Al Ain City Municipality

Agency overview
- Formed: 1967; 59 years ago
- Preceding agency: Al Ain Municipality Town Planning Department;
- Jurisdiction: Al Ain Region, Emirate of Abu Dhabi
- Headquarters: 455 Al Baladiyyah Street, Al Jimi, Al Ain, Emirate of Abu Dhabi
- Agency executive: Ali Khalifa Al Qamzy, General Manager;
- Parent department: Department of Municipalities and Transport
- Website: dmt.gov.ae/aam

= Al Ain City Municipality =

Municipal body concerned with the city of Al Ain, United Arab Emirates

Al Ain City Municipality (AAM) (بلدية مدينة العين), is the municipal body that has jurisdiction over city services and the upkeep of facilities in Al Ain, United Arab Emirates.

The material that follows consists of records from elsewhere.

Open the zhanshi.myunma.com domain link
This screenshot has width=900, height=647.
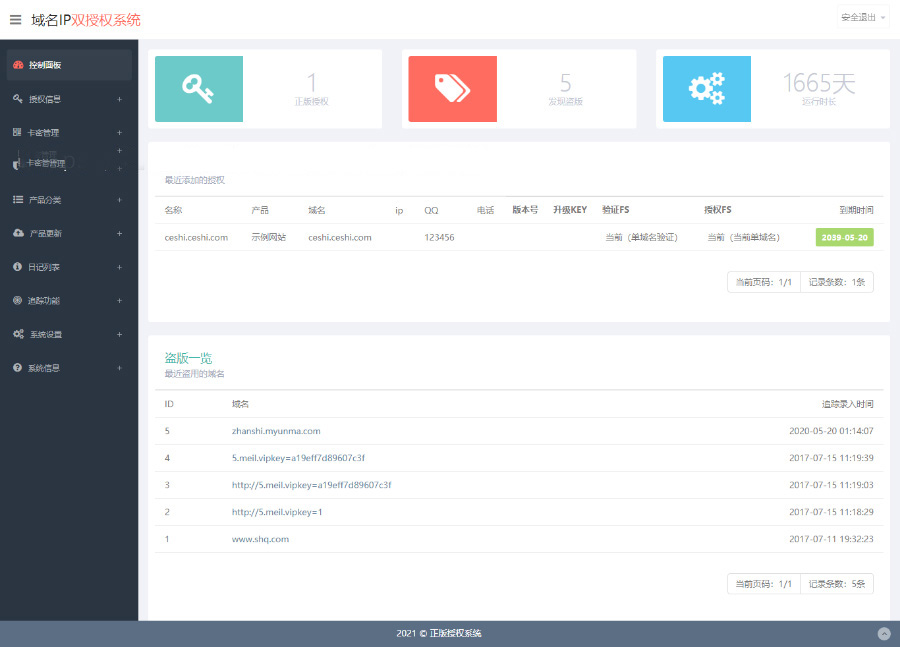[x=276, y=431]
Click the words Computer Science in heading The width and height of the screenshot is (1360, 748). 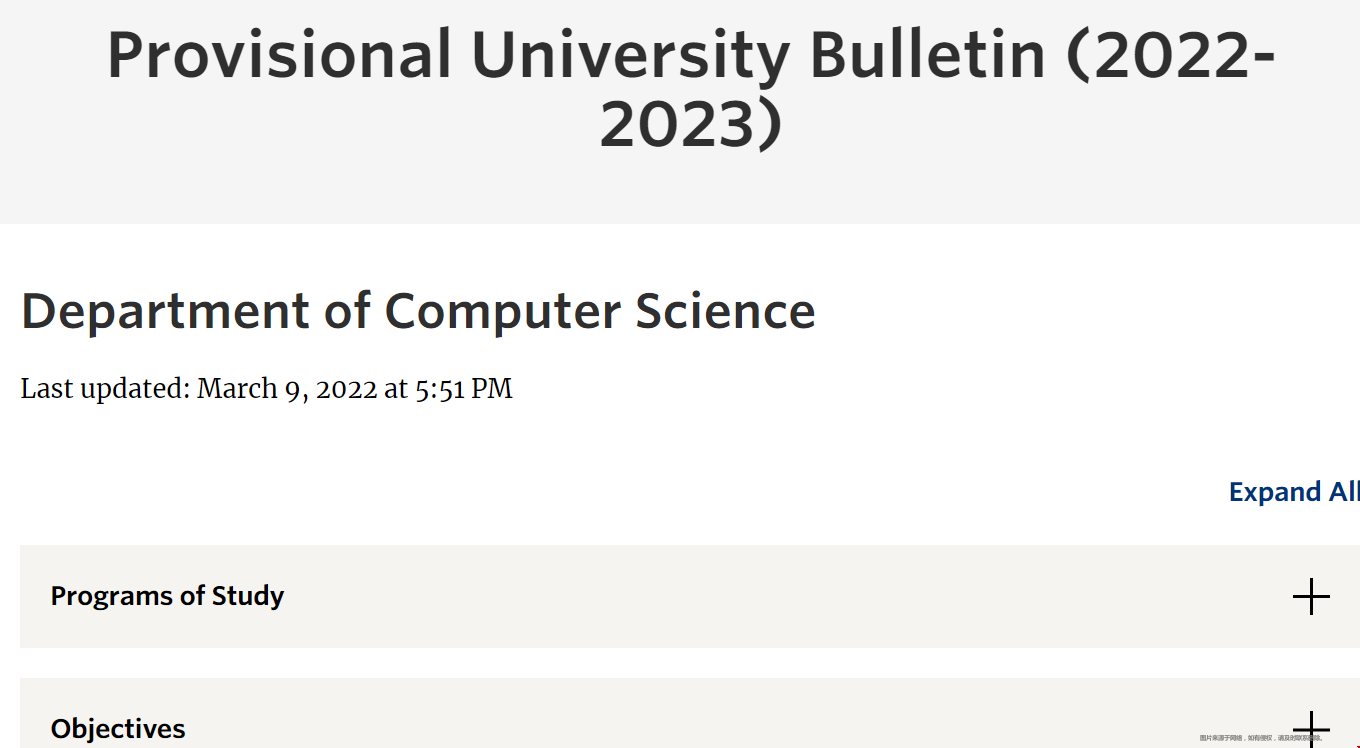click(600, 311)
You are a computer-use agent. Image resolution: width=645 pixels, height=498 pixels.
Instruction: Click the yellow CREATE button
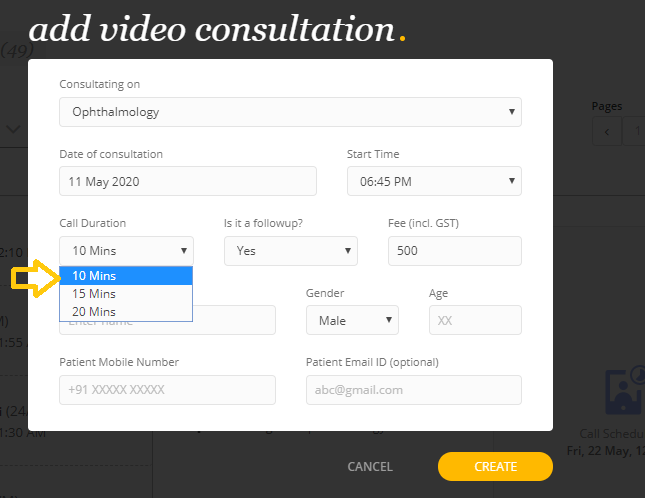pyautogui.click(x=495, y=467)
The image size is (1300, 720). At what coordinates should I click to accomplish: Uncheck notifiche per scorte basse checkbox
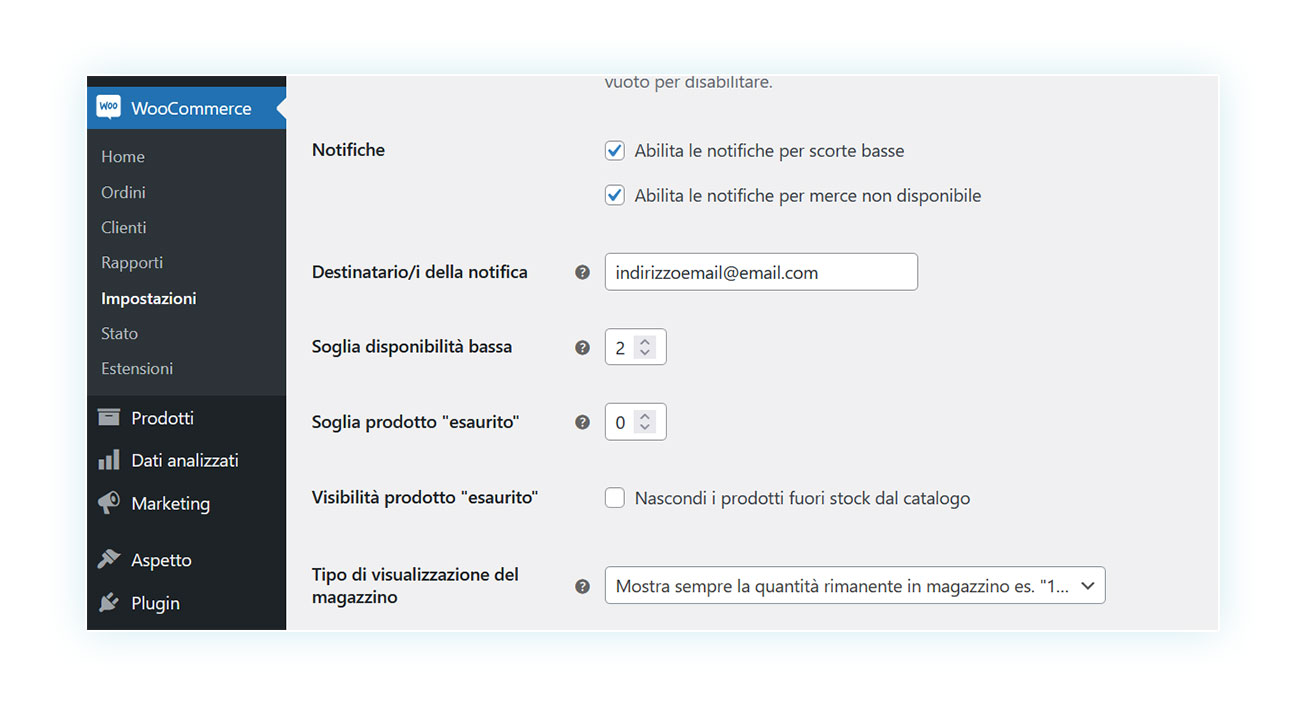(x=615, y=151)
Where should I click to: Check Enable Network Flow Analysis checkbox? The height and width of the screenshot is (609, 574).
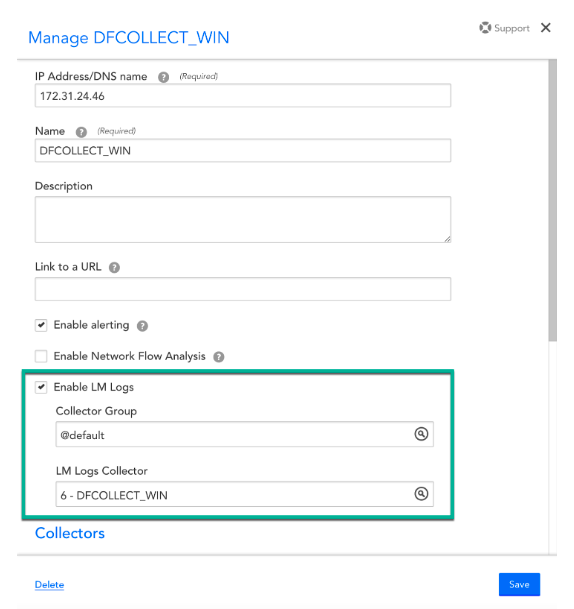(x=41, y=356)
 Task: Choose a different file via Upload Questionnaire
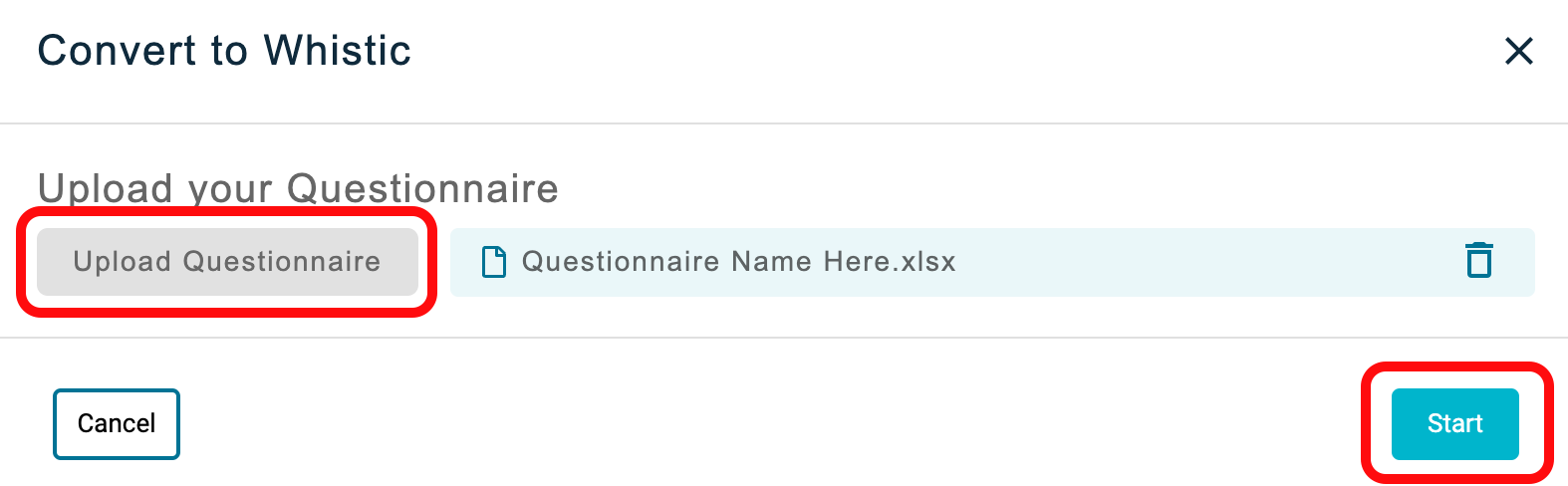tap(227, 262)
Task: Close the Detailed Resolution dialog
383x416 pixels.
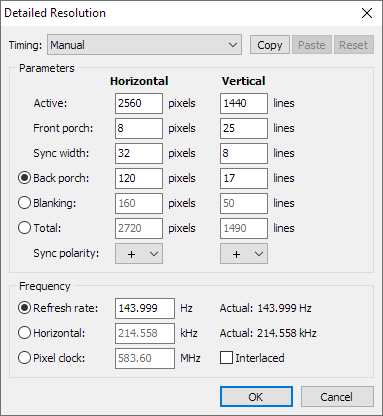Action: tap(367, 13)
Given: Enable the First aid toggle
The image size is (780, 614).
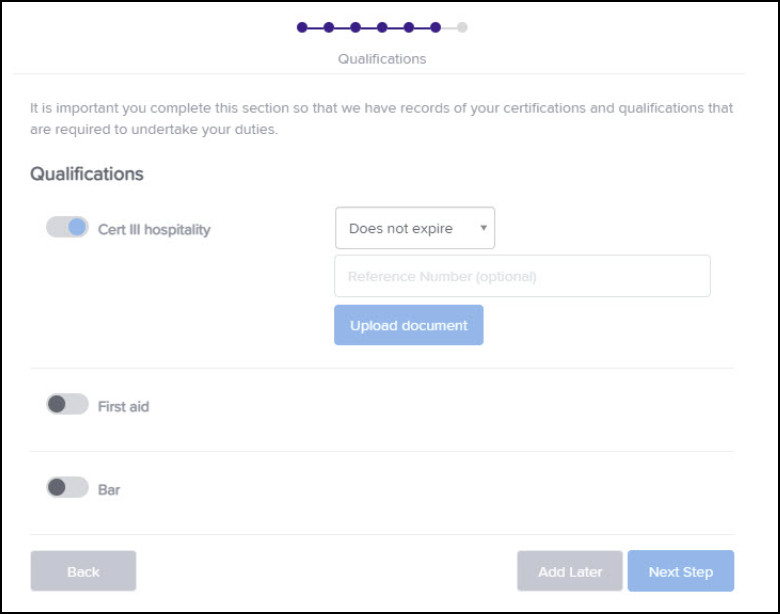Looking at the screenshot, I should click(67, 404).
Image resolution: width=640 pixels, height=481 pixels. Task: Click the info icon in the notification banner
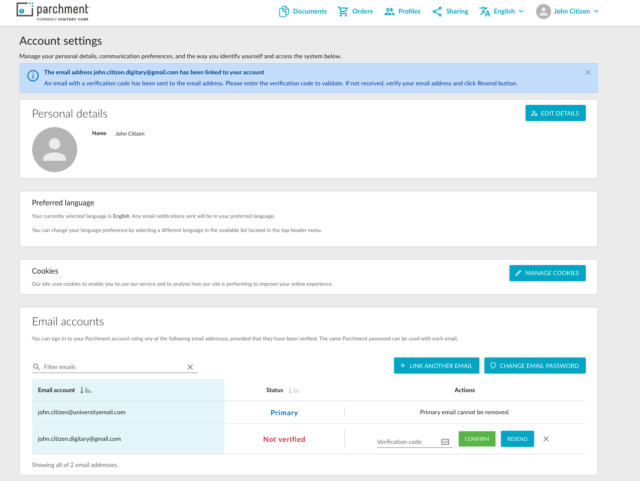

Established in 1967 as the Al Ain Municipality Town Planning Department (TPD), it later became an organ of the newly created Department of Municipalities and Agriculture (now renamed to Department of Municipalities and Transport) alongside the Abu Dhabi City Municipality and the Western Region Municipality in 2005.

== History ==
Al Ain City Municipality was established in 1967 as Al Ain Municipality Town Planning Department, almost four years before the unification of the United Arab Emirates. In 2005, it was merged with the Department of Municipalities and Agriculture. In 2007, the-then President of the United Arab Emirates Sheikh Khalifa bin Zayed Al Nahyan issued directives for establishment of the Department of Municipal Affairs which would be responsible for overseeing the Abu Dhabi City Municipality, Al Ain City Municipality and the Western Region Municipality.